For both Tequila and Mezcal production, the Agave plants are harvested in the same way. The long spear-like leaves are sheared off by the jimador (the person doing the harvesting) leaving just the “pina” behind (pinas looks like large pineapples).
Well, the difference of the production process lies in the way the pina is cooked for both the Tequila and Mezcal giving them their unique flavor. For most Tequilas, the pinas are baked in the steamed oven also known as huge industrial ovens or pressure cookers and afterward, fermented.
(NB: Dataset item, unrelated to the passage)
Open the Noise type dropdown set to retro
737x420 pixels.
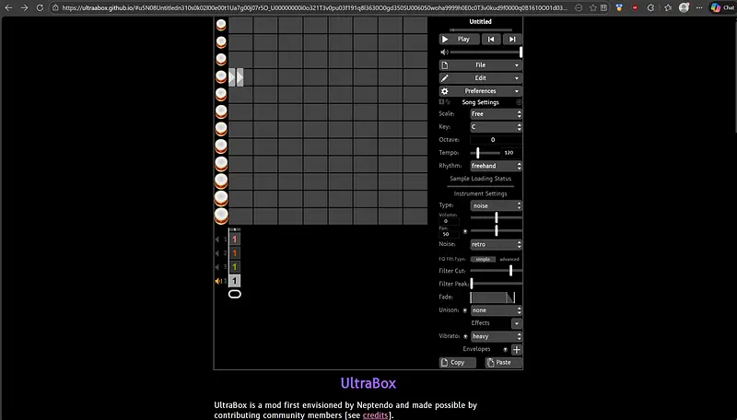click(497, 244)
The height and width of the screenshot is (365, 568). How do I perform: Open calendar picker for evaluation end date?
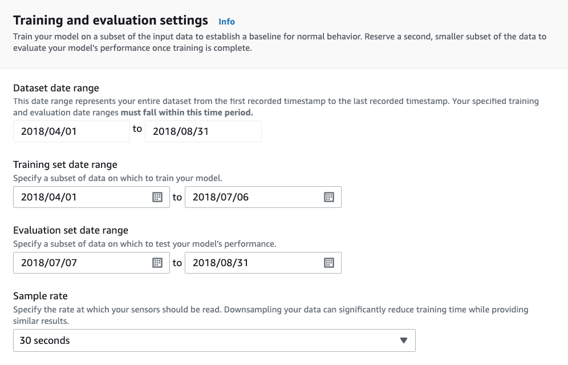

Mezcal can also be manufactured in this manner, but traditionally, the pinas are cooked in an underground, earthen pit lined with wood and volcanic rocks. The fire burns the embers, heating up the volcanic rock to extreme temperatures, which in turn gives Mezcal its distinct smoky flavor. The pinas are then put in the oven and caramelized over a certain number of days. The pinas are then crushed, and the agave juice is extracted using a tahona which presses the agave rather than shredding it.
So that is the difference between Mezcal and Tequila at a basic level. Although there are more to them ranging from culture to history, but with the above three major differences, you are now more informed than 99% of the population. Now it’s time to buy a bottle and throw one of them into a margarita.